Initial Steps to Secure Rocky Linux 8

Introduction

This guide describes some best security practices for a new Rocky Linux server. You'll learn how to:

• Use an SSH key
• Create a new standard user account and grant it sudo privileges
• Disable SSH access for the root user
• Change the default SSH port
• Disable firewall zone drifting

Prerequisites

You should have a local workstation with OpenSSH installed like Windows 10 or higher, macOS, or Linux.

If you don't have an SSH key, you should create one and add it to your Vultr account before you deploy the server.

1. Open a terminal session on you local workstation.

2. Use ssh-keygen to generate a new SSH key.

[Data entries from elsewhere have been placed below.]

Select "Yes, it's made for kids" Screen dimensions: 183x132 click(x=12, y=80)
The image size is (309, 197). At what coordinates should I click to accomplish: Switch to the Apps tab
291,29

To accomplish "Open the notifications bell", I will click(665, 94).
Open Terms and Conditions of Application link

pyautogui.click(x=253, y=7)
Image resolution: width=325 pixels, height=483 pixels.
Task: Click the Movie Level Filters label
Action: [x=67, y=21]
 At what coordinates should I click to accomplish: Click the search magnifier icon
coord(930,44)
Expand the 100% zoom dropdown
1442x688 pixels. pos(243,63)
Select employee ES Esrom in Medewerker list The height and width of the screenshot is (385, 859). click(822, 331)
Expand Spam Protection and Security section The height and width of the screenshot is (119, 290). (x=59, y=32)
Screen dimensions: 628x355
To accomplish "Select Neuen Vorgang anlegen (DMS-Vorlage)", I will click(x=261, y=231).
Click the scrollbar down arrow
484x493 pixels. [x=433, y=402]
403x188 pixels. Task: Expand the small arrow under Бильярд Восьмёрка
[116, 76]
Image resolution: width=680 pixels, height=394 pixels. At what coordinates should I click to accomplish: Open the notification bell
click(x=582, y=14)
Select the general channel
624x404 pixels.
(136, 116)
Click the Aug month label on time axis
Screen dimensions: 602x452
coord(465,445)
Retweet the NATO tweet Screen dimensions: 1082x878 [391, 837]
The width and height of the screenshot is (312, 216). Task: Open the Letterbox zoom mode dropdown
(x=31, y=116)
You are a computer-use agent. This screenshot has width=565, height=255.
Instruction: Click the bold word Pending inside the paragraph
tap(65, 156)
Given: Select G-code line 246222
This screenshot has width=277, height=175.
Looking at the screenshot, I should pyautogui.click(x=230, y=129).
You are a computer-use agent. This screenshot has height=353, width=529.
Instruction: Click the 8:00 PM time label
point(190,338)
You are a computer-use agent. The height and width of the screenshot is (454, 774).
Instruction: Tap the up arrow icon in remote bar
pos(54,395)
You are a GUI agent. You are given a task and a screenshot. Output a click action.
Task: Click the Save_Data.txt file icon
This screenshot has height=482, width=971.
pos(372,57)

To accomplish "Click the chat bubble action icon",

    $ ssh-keygen -t ed25519 -C email@example.com -f ~/.ssh/id_ed25519-vultr-example

   * The -t option specifies the key type. ed25519 is recommended because it is more secure than RSA. If you prefer RSA or DSA keys, change id_ed25519 to id_rsa or id_dsa.

   • The -C flag specifies the comment for the key. This is optional. Adding your email address is a good idea.
   • The -f flag specifies the file to save the key to. This is optional. The default name for ed25519 format is ~/.ssh/id_ed25519. You may want to use another name to identify the key, like shown above.

This creates a private/public keypair. Assuming you named your key as shown above, the keypair is in the ~/.ssh/ folder and named:

• Private key: id_ed25519-vultr-example
• Public key: id_ed25519-vultr-example.pub

You should keep the private key secret. You'll upload the *.pub file to Vultr and install it on the server.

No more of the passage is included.